Bright light therapy at midday helped patients with bipolar disorder
Six weeks of light therapy decreased depression, increased daily functioning in patients
CHICAGO - Daily exposure to bright white light at midday significantly decreased symptoms of depression and increased functioning in people with bipolar disorder, a recent Northwestern Medicine study found.
Previous studies found morning bright light therapy reduced symptoms of depression in patients with Seasonal Affective Disorder (SAD.). But patients with bipolar disorder can experience side effects such as mania or mixed symptoms from this type of depression treatment. This study implemented a novel midday light therapy intervention in an effort to provide relief for bipolar depression and avoid those side effects.
Compared to dim placebo light, study particpants assigned to bright white light between noon and 2:30 p.m. for six weeks experienced a significantly higher remission rate (minimal depression and return to normal functioning). More than 68 percent of patients who received midday bright light achieved a normal level of mood, compared to 22.2 percent of patients who received the placebo light (see graph below).

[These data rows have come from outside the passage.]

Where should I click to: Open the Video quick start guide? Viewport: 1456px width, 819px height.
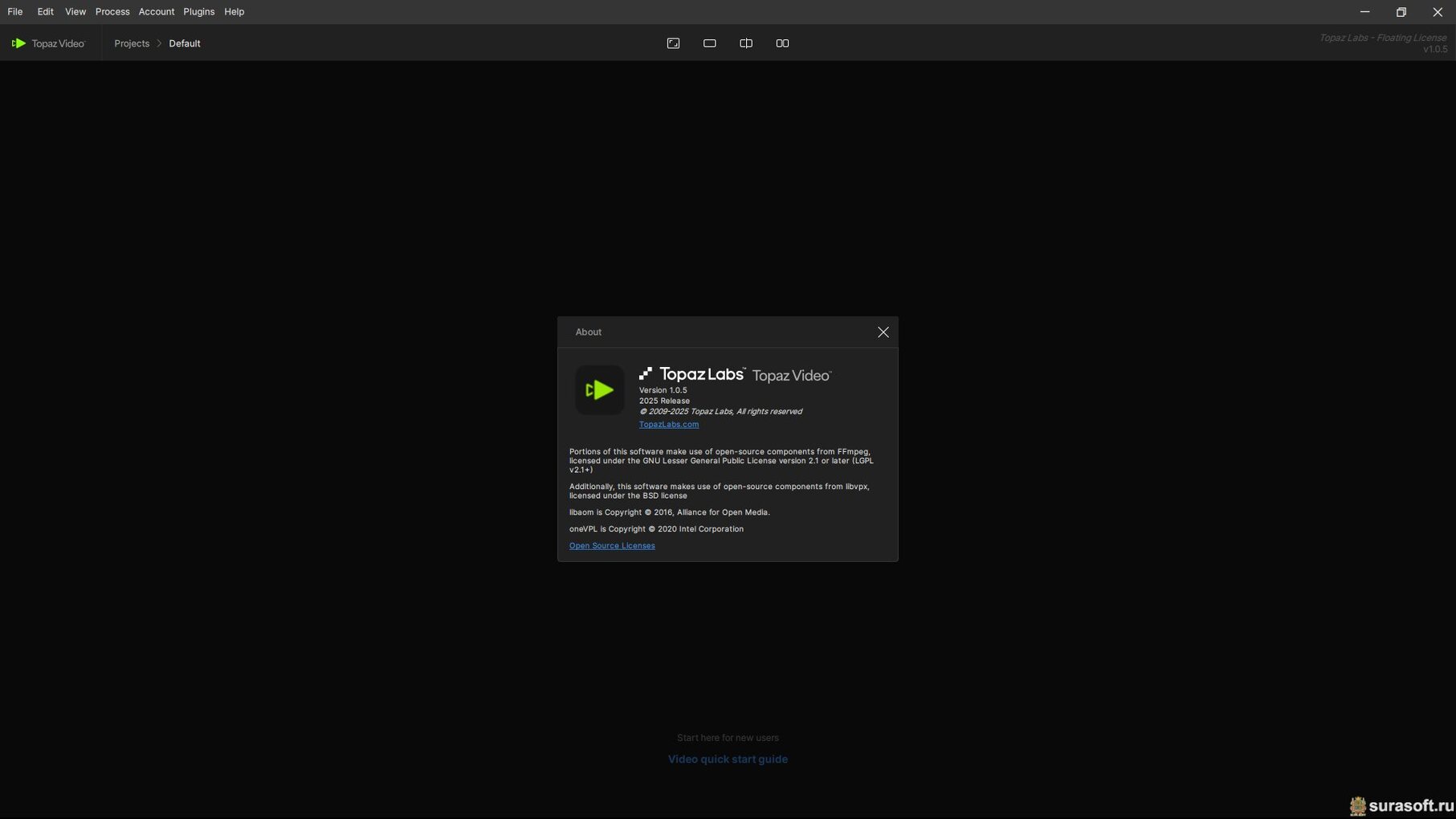pos(728,760)
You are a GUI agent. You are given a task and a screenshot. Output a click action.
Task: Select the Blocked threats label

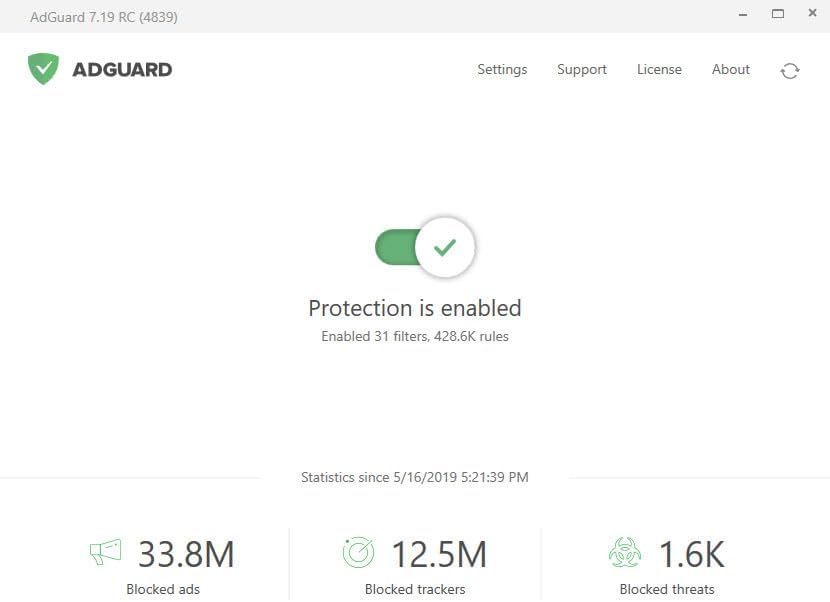(667, 589)
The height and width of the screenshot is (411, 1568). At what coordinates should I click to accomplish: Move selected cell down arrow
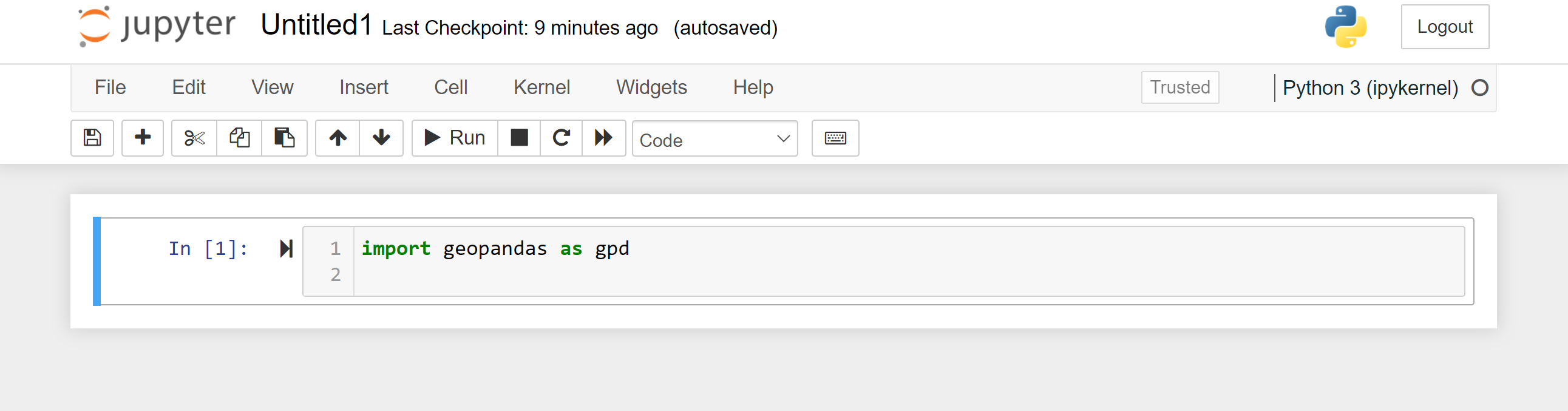[381, 138]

The group receiving bright light therapy also had a much lower average depression score of 9.2 compared to 14.9 for the placebo group and significantly higher functioning, meaning they could go back to work or complete tasks around the house they hadn’t been able to finish prior to treatment.

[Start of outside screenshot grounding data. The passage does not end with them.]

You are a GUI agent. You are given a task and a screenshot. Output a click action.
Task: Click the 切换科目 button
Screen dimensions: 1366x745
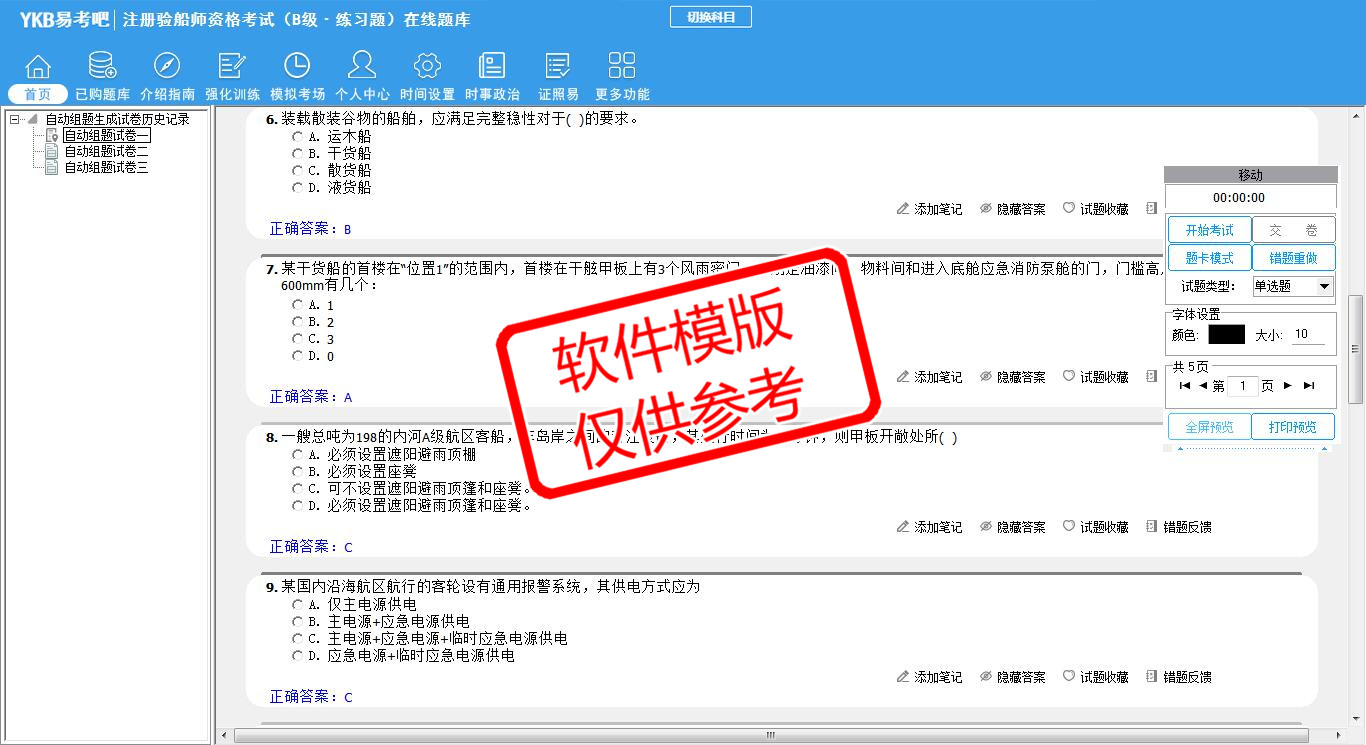tap(710, 17)
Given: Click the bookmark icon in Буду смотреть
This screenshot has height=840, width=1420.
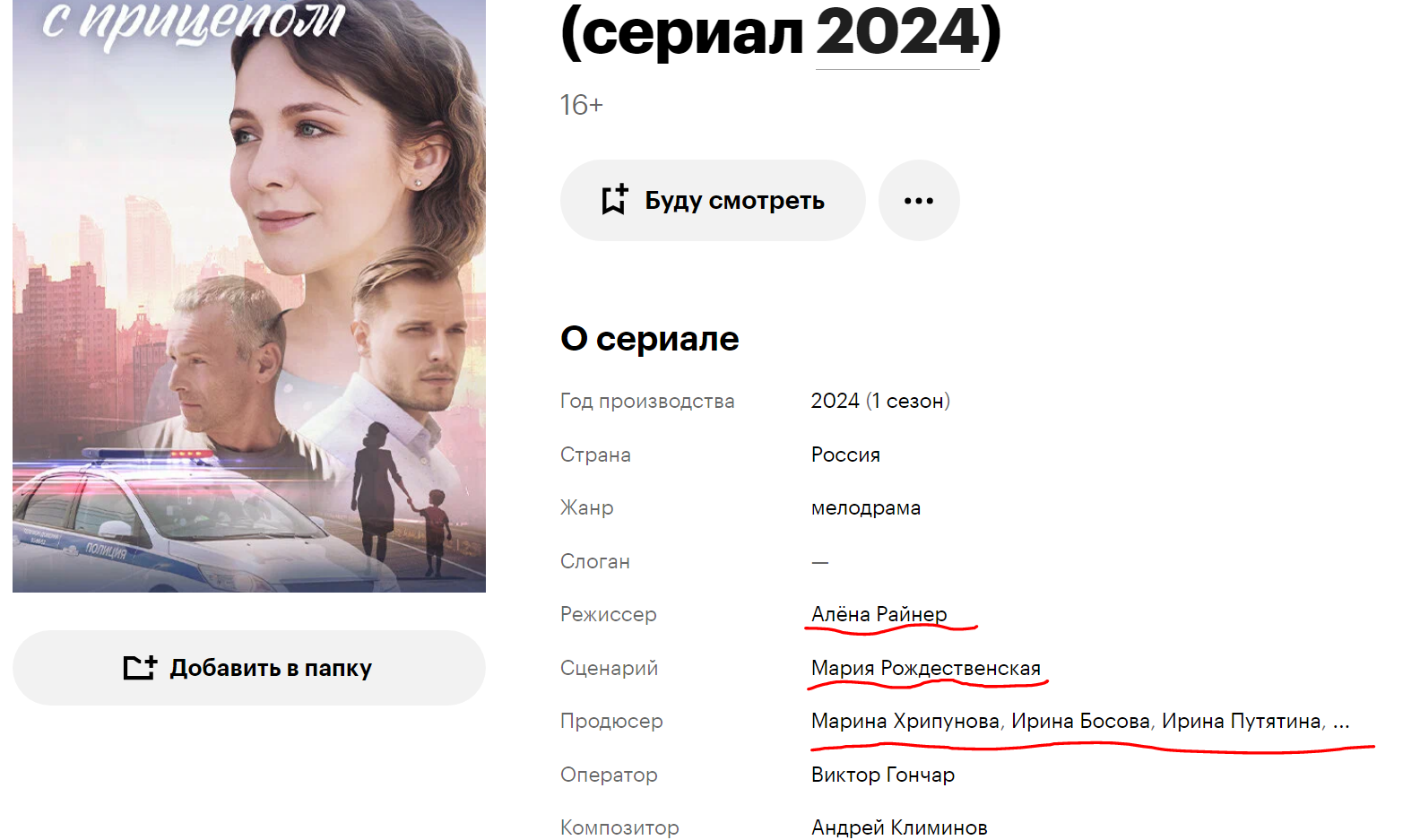Looking at the screenshot, I should coord(614,199).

The study was published Oct. 3 in the American Journal of Psychiatry.
“Effective treatments for bipolar depression are very limited,” said lead author Dr. Dorothy Sit, associate professor of psychiatry and behavioral sciences at Northwestern University Feinberg School of Medicine. “This gives us a new treatment option for bipolar patients that we know gets us a robust response within four to six weeks.”
Patients also experienced minimal side effects from the therapy. No one experienced mania or hypomania, a condition that includes a period of elation, euphoria, irritability, agitation, rapid speech, racing thoughts, a lack of focus and risk-taking behaviors.
“As clinicians, we need to find treatments that avoid these side effects and allow for a nice, stable response. Treatment with bright light at midday can provide this,” said Sit, also a Northwestern Medicine psychiatrist.
The study included 46 participants who had at least moderate depression, bipolar disorder and who were on a mood stabilizer. Patients were randomly assigned to either a 7,000 lux bright white light or a 50 lux placebo light. The light therapy patients were instructed to place the light box about one foot from their face for 15-minute sessions to start. Every week, they increased their exposure to the light therapy by 15-minute increments until they reached a dose of 60 minutes per day or experienced a significant change in their mood.
“By starting at a lower dose and slowly marching that dose up over time, we were able to adjust for tolerability and make the treatment suitable for most patients,” Sit said.
Study focused on midday bright light versus more commonly studied early morning light
Sit and her colleagues also observed a noticeable effect of bright light therapy by four weeks, which is similar to other studies that test light therapy for non-seasonal depression and depression during pregnancy.
Light therapy has conventionally been tested using morning light at awakening because previous research has suggested that morning light helps reset circadian rhythms and can be helpful in the treatment of SAD, Sit said. However, the mechanism of response is unclear in bipolar disorder. To understand the possible effects of midday bright light on circadian rhythms in patients with depression and bipolar disorder, Sit and colleagues are planning new studies to investigate.
The study was funded by the National Institute of Mental Health grant number K23 MH082114 of the National Institutes of Health. The study was conducted at the University of Pittsburgh Medical Center in Pittsburgh, Pennsylvania. Co-authors include Amy Yang and Jody D. Ciolino in the department of preventive medicine–biostatistics division at Feinberg, and senior author Dr. Katherine Wisner, the Norman and Helen Asher Professor of Psychiatry and Behavioral Sciences and Obstetrics and Gynecology at Feinberg.